Senator NELSON. Are you saying that under the automatic inflation adjustment clauses, the workers are receiving only an adjustment of 50 percent of the increase in the cost of living?

Dr. SCHULTZE. On the average, that is right. That does not mean they do not get more informally. Some wage agreements have more than that in them, but if you average the agreements, they are about 50 percent.

If you look at the really good contracts, they tend to be two-thirds. We cannot measure the complete impact of medical costs on prices. I tried to get my staff to give me a measure of these indirect impacts, but we do not really have the data to to it.

Let me suggest that in addition to the normal clearly recognizable impact of rising medical costs on inflation, there are these whole series of indirect impacts, which I could just summarize quickly: The impact on liability insurance; the impact on employer costs, and, therefore, in prices through the medicare payroll tax; the increased cost of fringe benefits for health insurance; and, finally, the second and third and fourth round effects of all of these, which get translated through cost-of-living allowances into still higher wages and still higher prices.
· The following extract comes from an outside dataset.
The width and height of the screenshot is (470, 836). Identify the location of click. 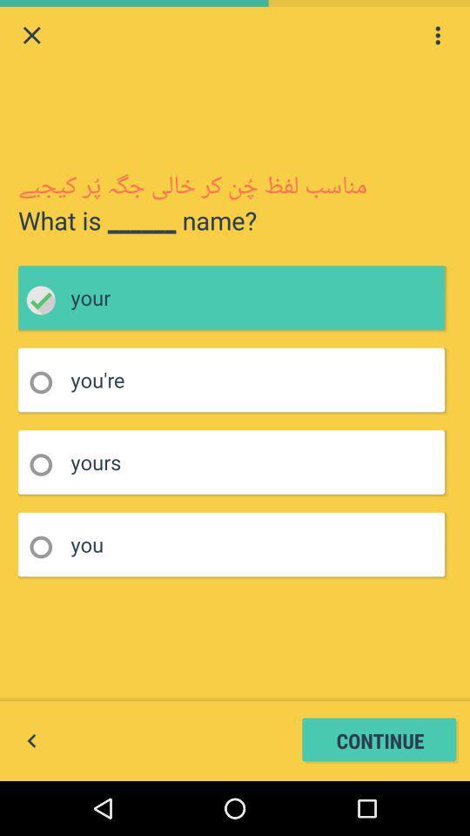
(46, 300).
While I cannot estimate for you the full impact, these indirect impacts are not insignificant, and hence when you have medical care costs rising more rapidly than the general price level, they are contributing, not just directly to inflation, but to a host of indirect ways to inflation. We sometimes forget how pervasive this is.

Let me turn for a moment to suggest some of the impacts on small business.

The effects of health-care inflation may hit small businesses harder than bigger firms. The burden of payroll taxes paid by smaller businesses tends to be greater than for larger firms because a lower percentage of workers in small firms have incomes above the wage base for the social security tax.

Moreover, since health insurance premiums generally are the same for all workers, regardless of their income, firms with lower-wage work forces must devote a larger percentage of their payrolls to healthcare premiums if they are to provide benefits equivalent to their larger competitors.

Thus, skyrocketing medical costs have a pervasive and far-reaching effect on the overall rate of inflation in our economy.

on.

Dr. GALBRAITH. May I interrupt?

It is difficult to say that big business lacks the capacity to pass this

Dr. SCHULTZE. What you have to do is balance the two things. Dr. GALBRAITH. Surely General Motors can pass this on more easily than a small firm.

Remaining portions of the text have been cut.